When luaproc came out, there was one posting
( that implied that a
de-facto standard can only come from a Lua author.
But the authors themselves would never make such a claim.

It's more a symptom of people wanting there to be standards so that
there is less energy spent on choices.
What more concerns me is that there's a lot of overlap.  lfs does its
job, but then why must luaex and lposix then duplicate functionality
found in that library?

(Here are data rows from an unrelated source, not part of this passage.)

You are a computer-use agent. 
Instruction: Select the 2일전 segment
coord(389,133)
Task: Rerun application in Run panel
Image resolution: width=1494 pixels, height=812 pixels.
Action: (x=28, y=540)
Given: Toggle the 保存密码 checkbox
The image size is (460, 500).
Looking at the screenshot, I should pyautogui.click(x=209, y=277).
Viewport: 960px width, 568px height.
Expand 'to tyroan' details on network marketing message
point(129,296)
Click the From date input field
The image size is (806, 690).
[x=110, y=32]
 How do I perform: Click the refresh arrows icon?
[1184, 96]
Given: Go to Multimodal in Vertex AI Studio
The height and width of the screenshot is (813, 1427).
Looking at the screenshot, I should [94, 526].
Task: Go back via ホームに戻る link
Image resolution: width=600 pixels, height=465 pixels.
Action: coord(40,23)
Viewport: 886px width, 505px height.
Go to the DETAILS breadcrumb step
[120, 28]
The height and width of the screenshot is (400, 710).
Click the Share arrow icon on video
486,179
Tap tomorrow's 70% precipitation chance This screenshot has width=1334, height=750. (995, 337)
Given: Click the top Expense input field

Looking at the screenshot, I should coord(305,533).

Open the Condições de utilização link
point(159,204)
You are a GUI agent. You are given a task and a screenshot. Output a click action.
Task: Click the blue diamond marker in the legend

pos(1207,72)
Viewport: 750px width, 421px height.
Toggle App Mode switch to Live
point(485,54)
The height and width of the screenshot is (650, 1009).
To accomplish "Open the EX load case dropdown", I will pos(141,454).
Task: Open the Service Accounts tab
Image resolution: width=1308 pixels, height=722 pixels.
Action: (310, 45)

It confuses matters.  Where luaex shines is
process creation and control, it should probably stick to that.
That's just it.  lfs works for some people, but I have performance/personal preference issues with it:

* lfs.dir() returns the filename.  If I want stat information, I have to ask for it separately.  It is true this is nice and quick on Linux file systems, but on Windows, it is much slower than using FindFirstFile/FindNextFile directly.  Those APIs provide the stat information as they go.  The Windows Git guys have been working on this exact issue.
* lfs.mkdir() only creates the directory if all parent directories are created first.  I prefer a directory creation function I call to do everything needed to fully create the directory I ask for.
* lfs.rmdir() removes a directory only if there are no more files or directories in it.  I asked for the directory to be removed, and so I expect it to fully remove it.
* lfs is missing various useful functions like access() or chmod().

lua-ex handles some of my needs pretty well, but there has been no further development on it for a while now.  It is these kinds of reasons that forks happen.  I have one fork.  I expect there are others.

What is to be done?  I'm really not sure.  For me, I'll be putting all of LuaPlus and the modules in the distribution up on GitHub soon.  That may make them more accessible to others to clone and patch, making their changes more visible, too.  It doesn't ultimately solve the problem of forking because of reasons A, B, or C, but on a social code networking site like GitHub, perhaps the forks won't get "lost".